For the human evaluation experiments, we also separated the sentences, annotated with pairs of entities, into training and testing data. We randomly chose half of the sentences not to be used in the training step, for each relation (in this section we again use the term “relation” instead of “class”). For each of the top 10 relations (in the number of instances in our dataset), we extracted random samples of 100 sentences from the remaining sentences and forwarded to two evaluators to manually label the sentences with relations. Finally, we compared the manually labeled sentences with the labeling obtained by a perceptron trained using both lexical and class-based features, as shown in Table 2, where the average accuracy is percentage of the sentences that the automatic labeling coincided with the manual labeling, for each relation. Note that the average accuracy ranged from 90 % for http://dbpedia.org/ontology/isPartOf to 68 % for http://dbpedia.org/ontology/hometown.

Table 2. Average accuracy for the top 10 relations in examples in our dataset for human evaluation of a sample of 100 predictions.

5 Conclusions

In this paper, we introduced a feature defined by ontology class hierarchies to improve relation extraction methods based on the distant supervision approach.

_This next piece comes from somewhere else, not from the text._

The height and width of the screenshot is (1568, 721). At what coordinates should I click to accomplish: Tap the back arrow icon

To demonstrate the effectiveness of class-based features, we presented experiments involving articles in the English Wikipedia and triples from DBpedia. We first heuristically labeled a corpus of sentences with relations, using the distant supervision method. We then used the class-based features, combined with common lexical features adopted for relation extraction, to train a multi-class perceptron. The held-out experiments demonstrated a substantial gain in how many relations could be identified (with an F-measure greater than 70 %), when the class-based features are adopted. We also conducted a human evaluation experiment to further assess the accuracy of the perceptron.

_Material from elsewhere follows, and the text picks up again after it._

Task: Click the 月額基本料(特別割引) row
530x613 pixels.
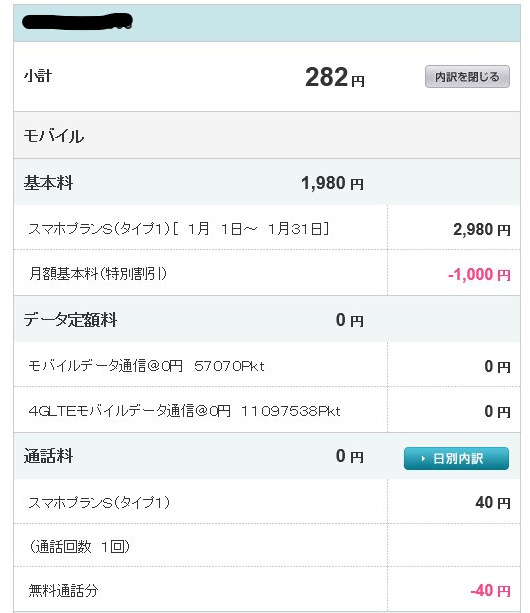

As future work, we plan to explore how sensitive the perceptrons are to the choice of the classes that annotate a sentence and define our semantic feature. Also, we intend to extend the feature vector extracted from sentences by adding more lexical features, such as dependencies path. Finally, we intend to improve the annotation of self-links (match between the article text and its title) by using co-reference resolution, synonyms, pronouns, etc.